Die Coronavirus-Pandemie hat Studien zur Darm-Lungen-Achse befeuert beziehungsweise rückt das Mikrobiom als potenzielles Ziel für die Abwehr und Behandlung von Atemwegserkrankungen in den Fokus. Neu in den Apothekenregalen ist das Nahrungsergänzungsmittel Panabiotics® Immun aB21, das erstmals eine Kombination von vier aktiven Bakterienstämmen enthält, und zwar drei Stämme der Gattung Lactobacillus und ein Stamm der Gattung Pediococcus. Panabiotics gilt als erste probiotische Formulierung, für die die Wirksamkeit und Sicherheit bei ambulanten und symptomatischen Covid-19-Patienten in einer prospektiven klinischen Studie nachgewiesen wurde, berichtete Renz. 
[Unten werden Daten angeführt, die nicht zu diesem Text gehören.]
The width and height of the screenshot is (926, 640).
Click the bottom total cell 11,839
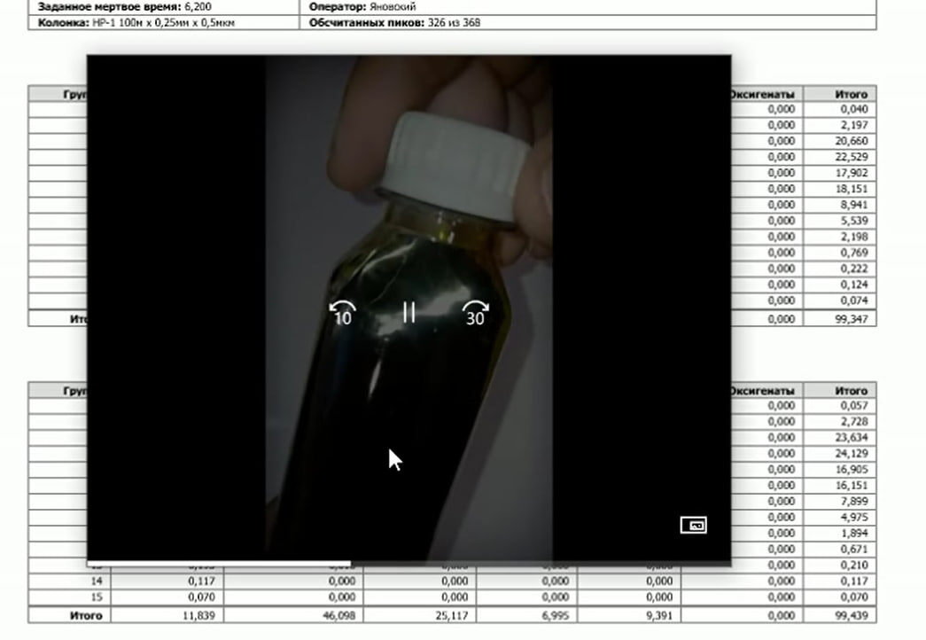167,615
Das Studiensetting sei überzeugend, stellte der Mediziner die Daten vor, die derzeit auf einem Preprint-Server verfügbar sind. In der prospektiven, randomisierten, placebokontrollierten und vierfach verblindeten mexikanischen Studie bekamen 300 Patienten mit leichter Covid-19-Erkrankung einmal täglich die Vierer-Bakterien-Kombination verabreicht. Das reduzierte die durchschnittliche Symptomdauer im Vergleich zu Placebo von 18 auf 13 Tage. Zudem verbesserte die tägliche Einnahme sowohl die SARS-CoV-2-spezifischen IgM- als auch die SARS-CoV-2-spezifischen IgG-Spiegel an den Tagen 15 und 30 signifikant. Auch die in Röntgenbildern dokumentierte Lungenveränderung besserte sich unter Verum schneller.

Gezielte Modulation

Renz macht für die genannten Effekte die gezielte Modulation des Immunsystems durch die enthaltenen Bakterienstämme verantwortlich. Ganz neu dabei ist der Stamm L. plantarum CECT 30292. Er wurde laut Renz in die Kombination aufgenommen, weil er ein Protein überexprimiert, das für die Stärkung des Immunsystems von Interesse ist. Die Stämme L. plantarum CECT 7484 und CECT 7485 produzieren verstärkt das anorganische Polymer Polyphosphat (Poly-P), bekannt für seine Darmschleimhaut stärkenden Effekte. Zusammen mit dem vierten Stamm P. acidilactici CECT 7483 werden die kurzkettigen Fettsäuren Acetat, Propionat und Butyrat in großer Menge produziert, wobei es stammspezifische Unterschiede gibt. Die Fettsäuren wirken entzündungshemmend, indem sie die Interleukin-8-Synthese reduzieren und Immunglobulin A induzieren. Das von den Stämmen produzierte Acetylcholin bindet an α-7-Nicotinrezeptoren, hemmt das Zytokin Tumor-Nekrose-Faktor-alpha (TNF-α) und trägt damit ebenfalls zur Reduzierung von Entzündungsreaktionen im Darm bei.